> **Task instructions**:
Count the lines in the data below that contain the string "pixels", with case counting, and give only that number.

> **Dataset entries**:
=-=-=
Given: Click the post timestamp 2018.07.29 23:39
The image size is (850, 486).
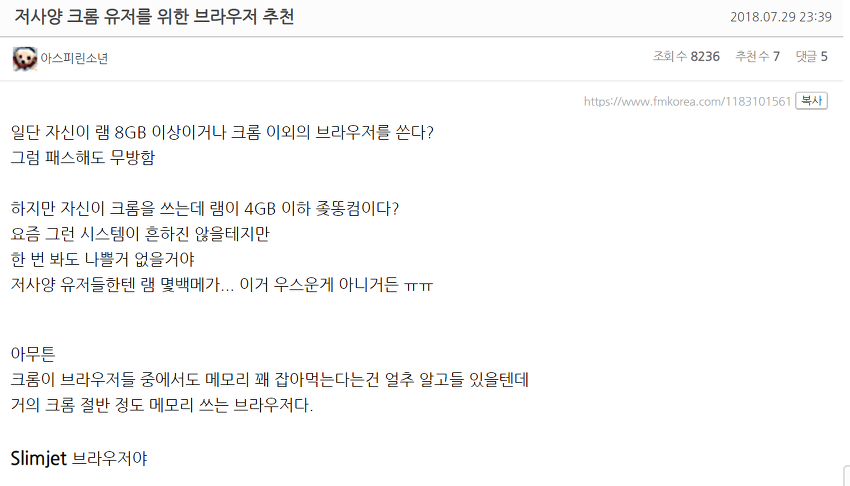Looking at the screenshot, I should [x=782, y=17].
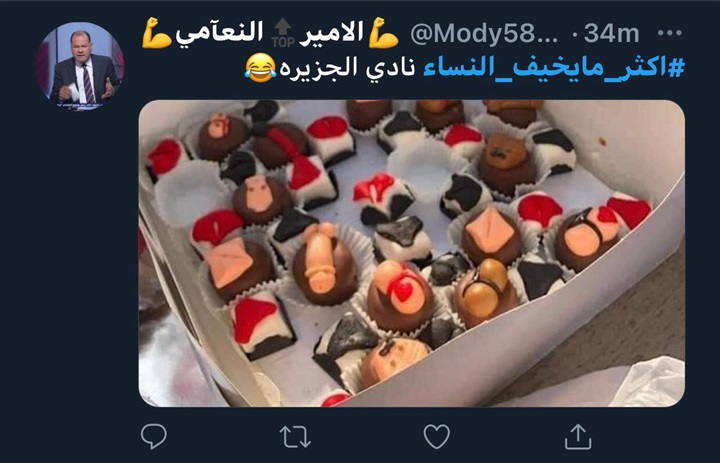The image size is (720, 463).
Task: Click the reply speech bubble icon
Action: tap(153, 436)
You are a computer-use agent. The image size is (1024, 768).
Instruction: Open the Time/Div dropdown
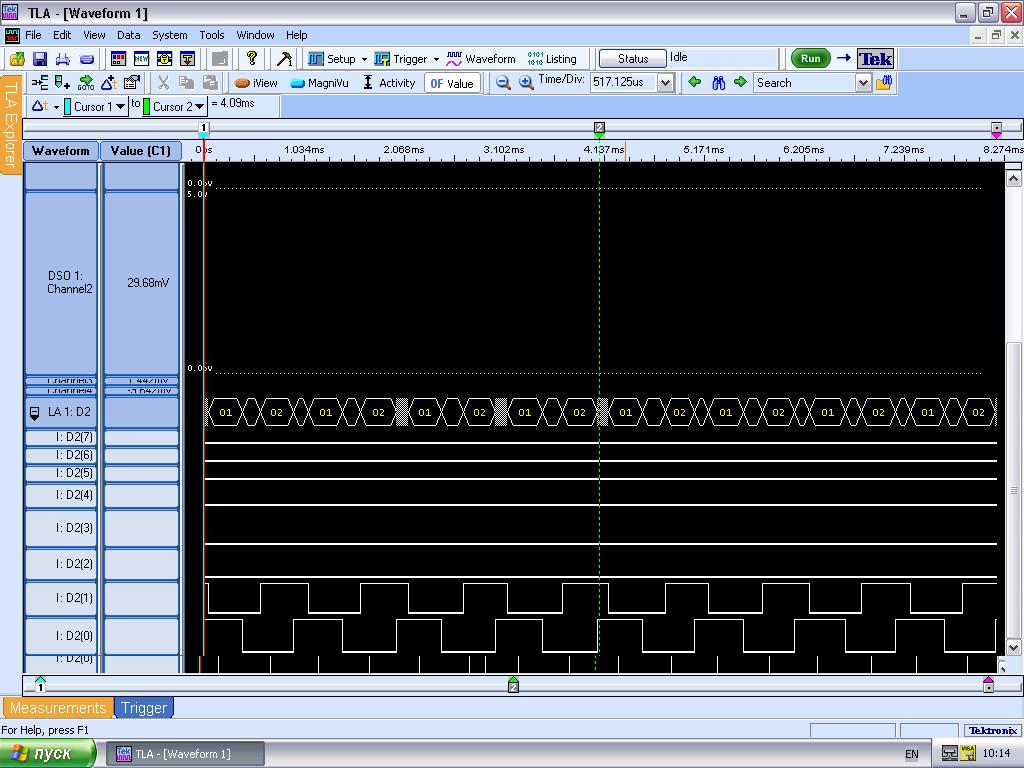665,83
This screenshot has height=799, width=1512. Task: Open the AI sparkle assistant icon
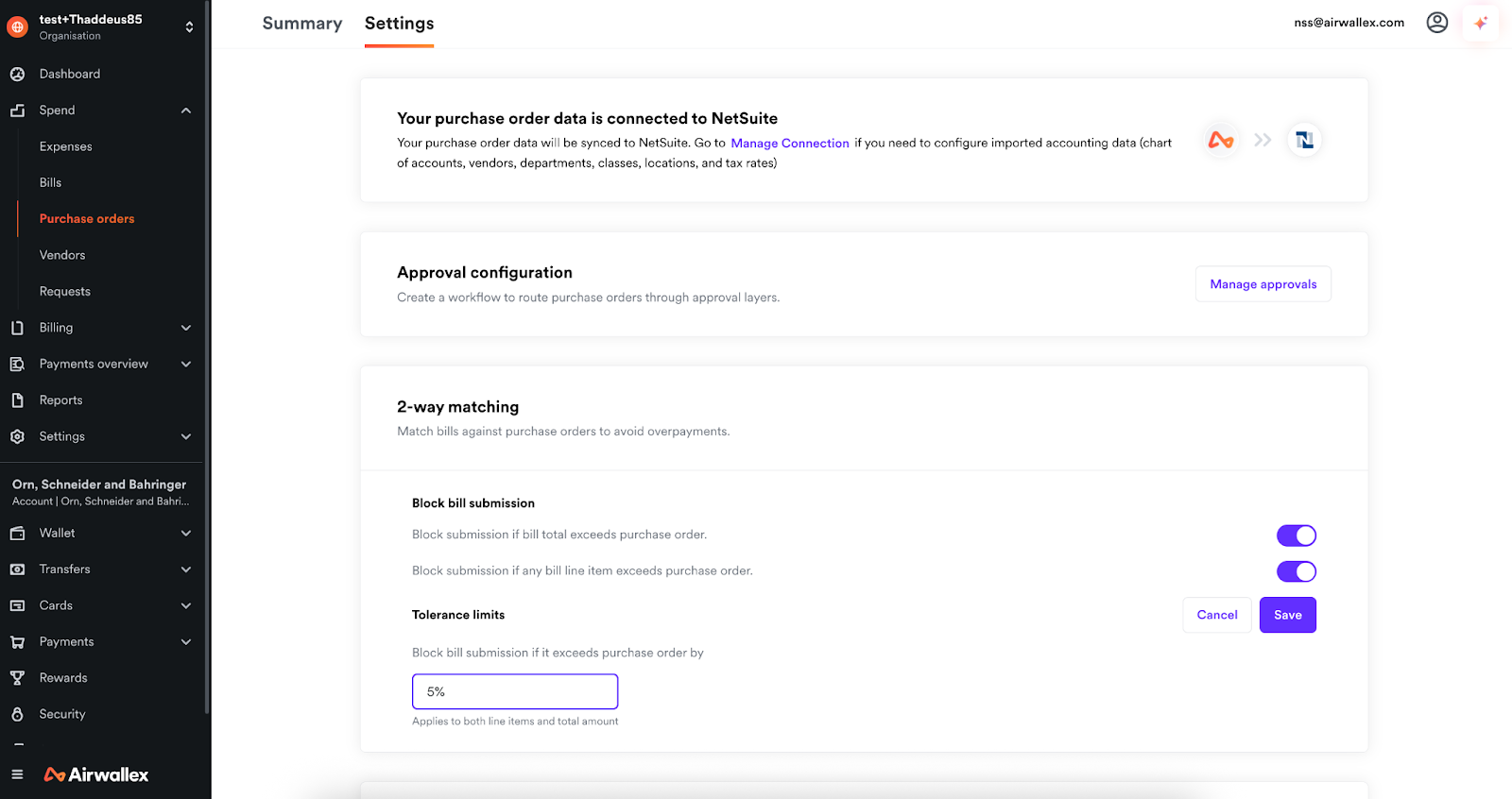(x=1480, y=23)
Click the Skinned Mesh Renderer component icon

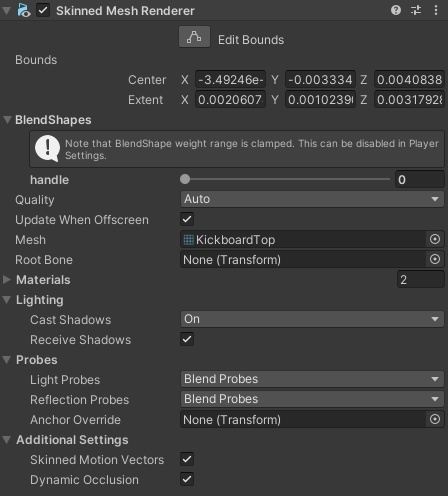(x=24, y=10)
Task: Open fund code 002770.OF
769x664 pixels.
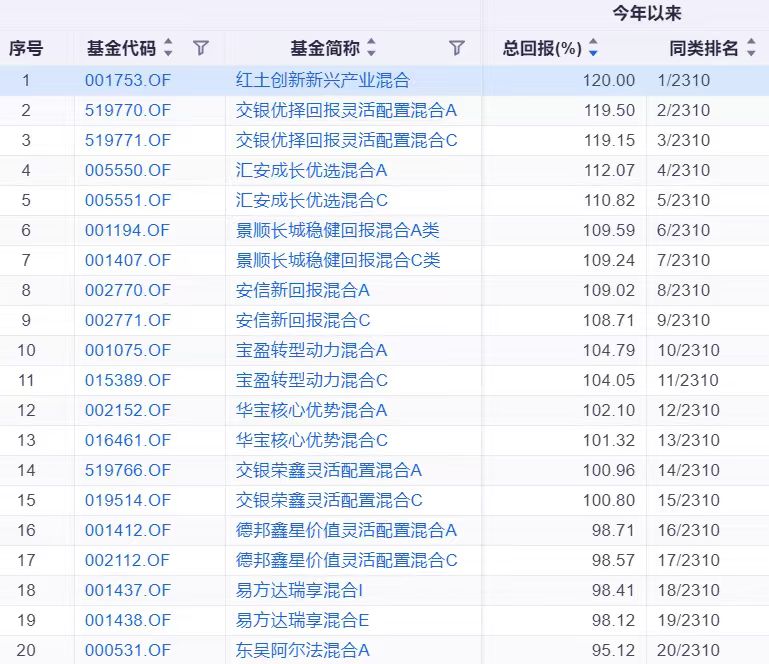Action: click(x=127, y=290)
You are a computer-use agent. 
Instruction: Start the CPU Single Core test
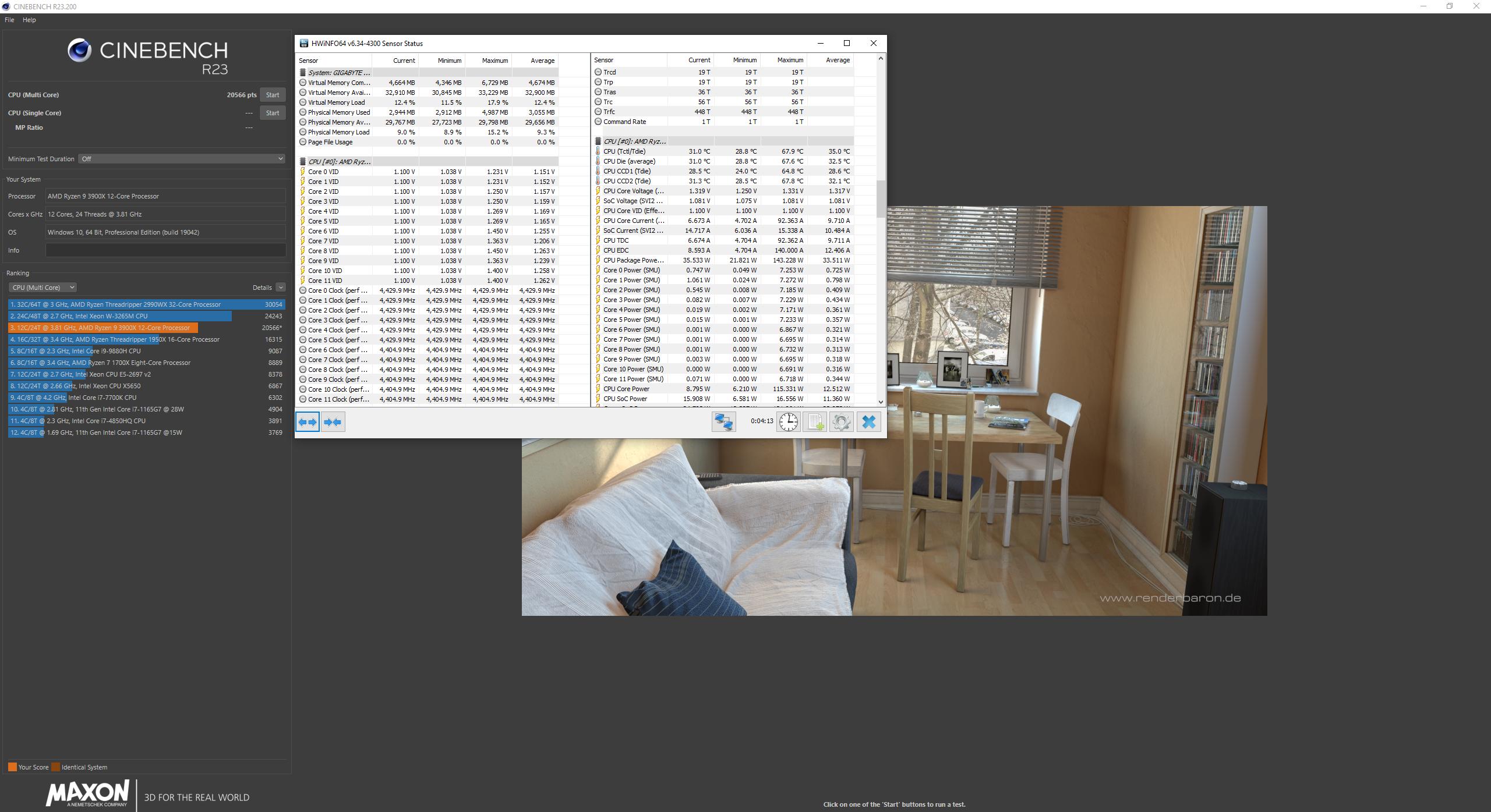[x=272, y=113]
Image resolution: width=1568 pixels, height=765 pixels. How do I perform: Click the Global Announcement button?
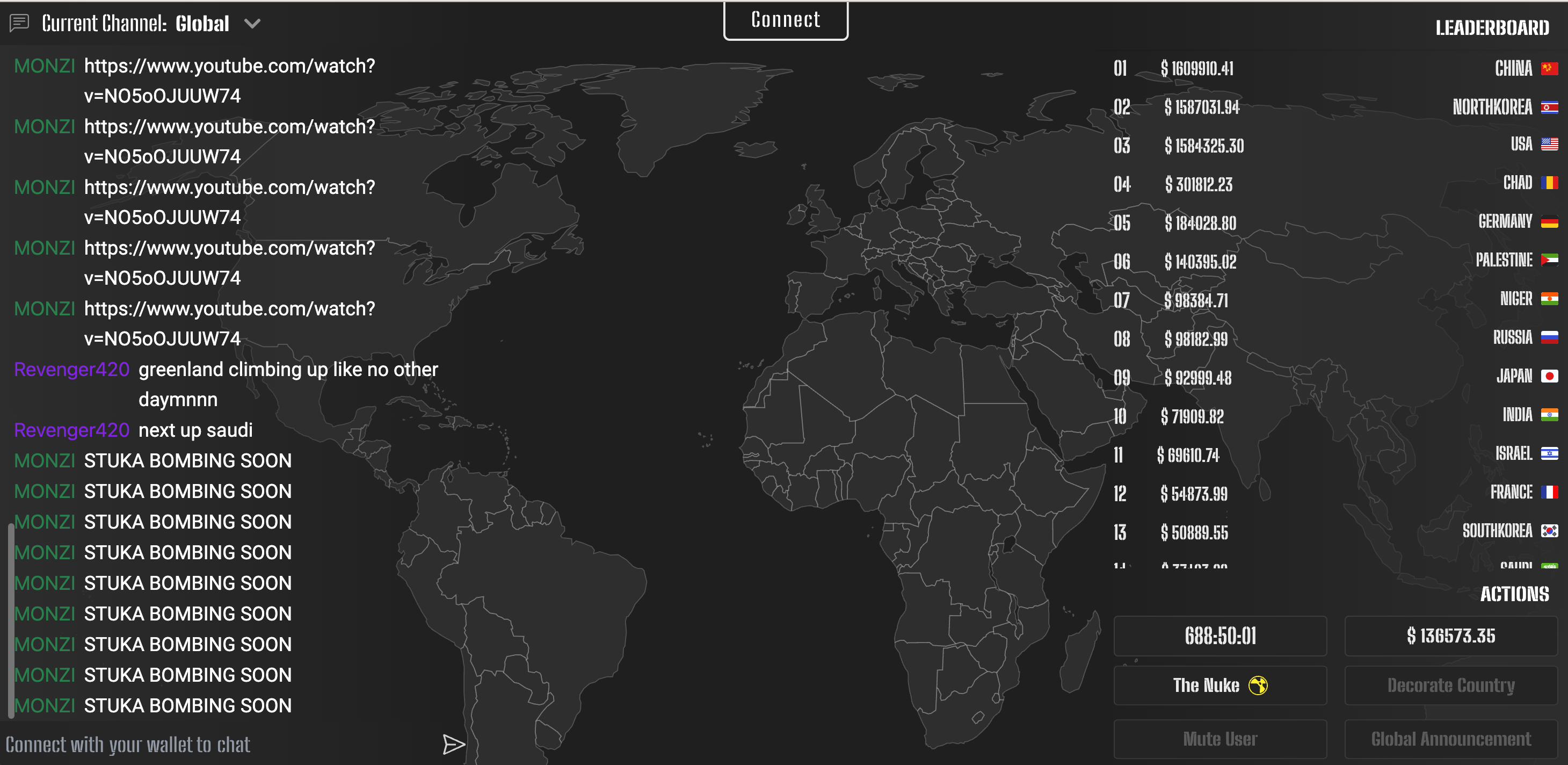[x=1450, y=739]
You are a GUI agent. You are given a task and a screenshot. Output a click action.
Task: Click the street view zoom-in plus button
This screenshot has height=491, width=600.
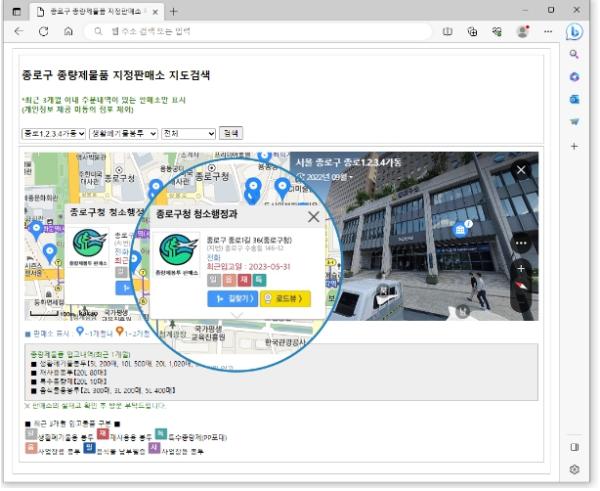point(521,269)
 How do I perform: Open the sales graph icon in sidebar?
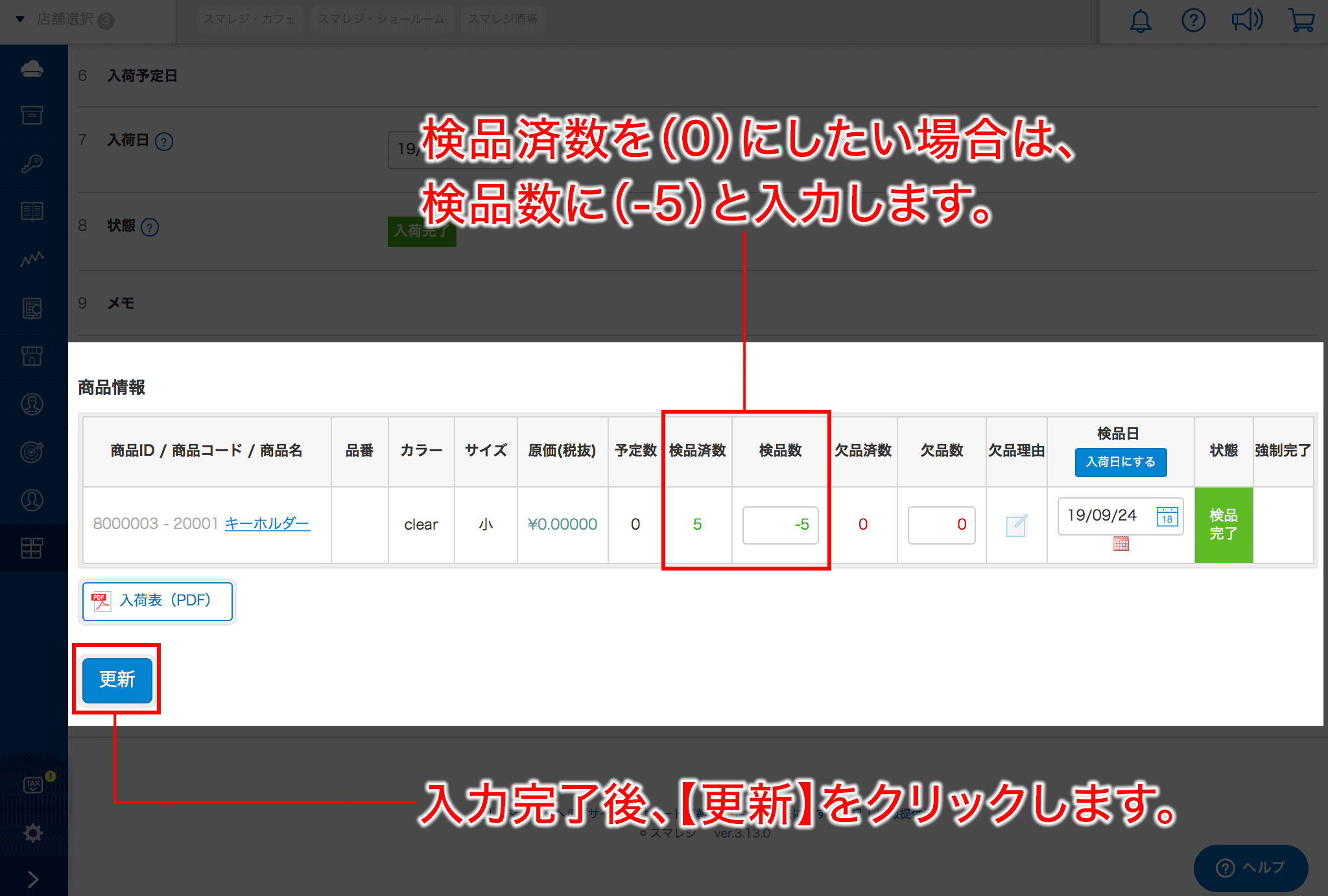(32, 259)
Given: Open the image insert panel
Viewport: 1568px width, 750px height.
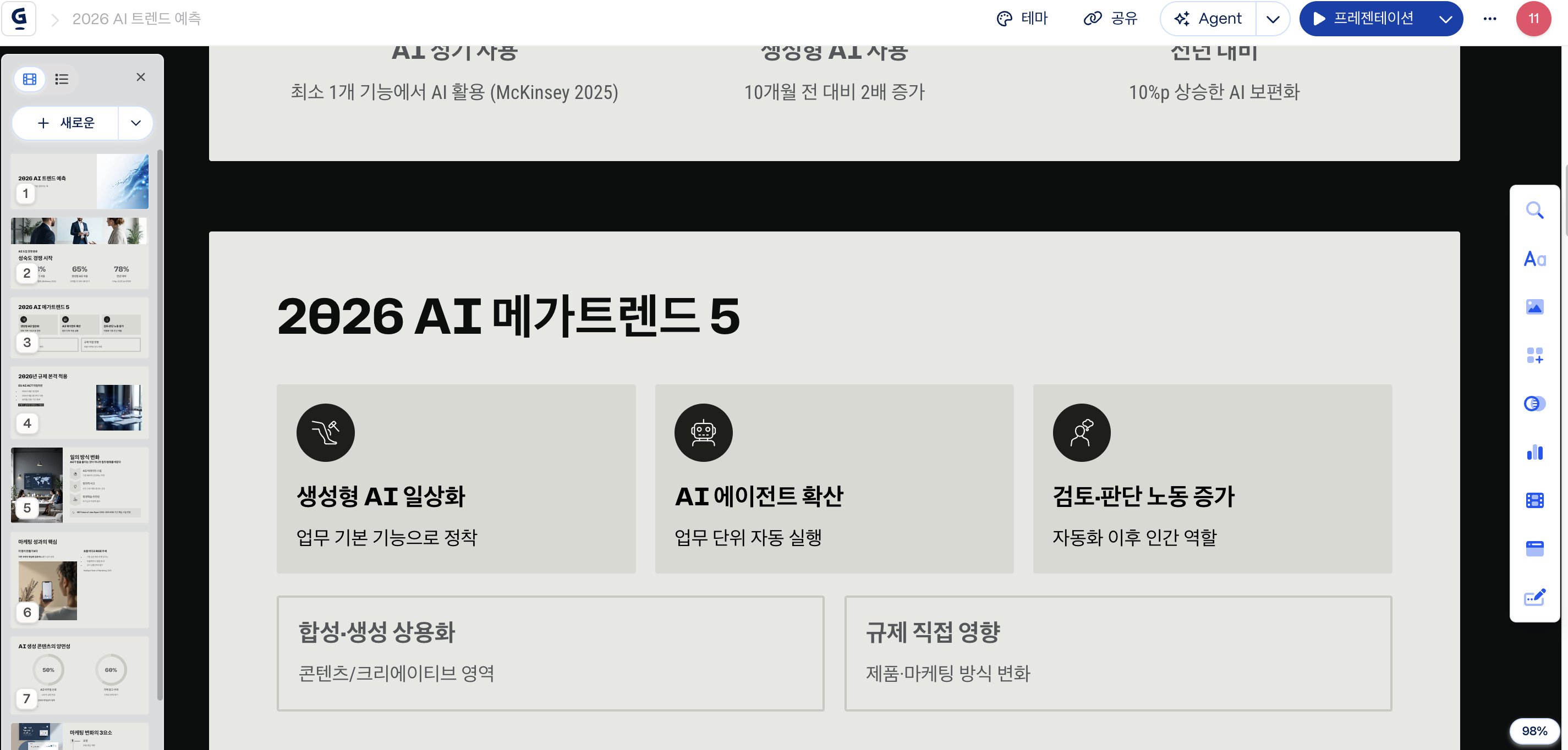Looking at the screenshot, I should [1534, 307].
=-=-=
> **Exercise solution**:
2